THE DATA START
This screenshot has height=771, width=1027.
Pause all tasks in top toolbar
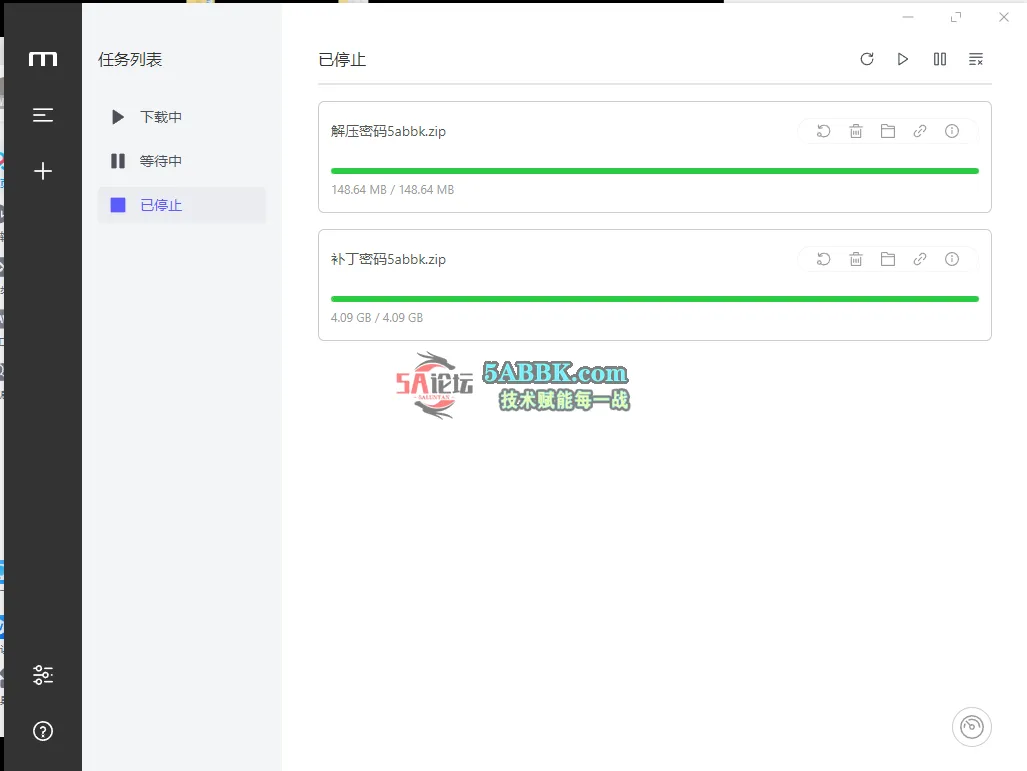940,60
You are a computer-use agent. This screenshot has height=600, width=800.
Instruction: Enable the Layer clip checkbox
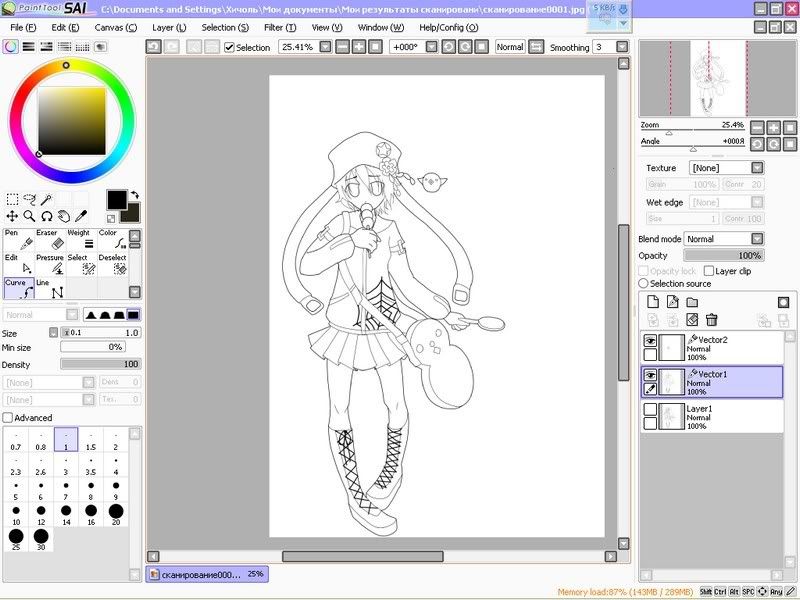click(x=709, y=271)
THE DATA END
YOUR OBJECTIVE. Repeat each of the entries above exactly, but do not carry over the pictures.

RESPONSE TO THE TASK.
This screenshot has height=771, width=1027.
Pause all tasks in top toolbar
940,60
You are a computer-use agent. This screenshot has height=600, width=800.
Instruction: Enable the Layer clip checkbox
click(x=709, y=271)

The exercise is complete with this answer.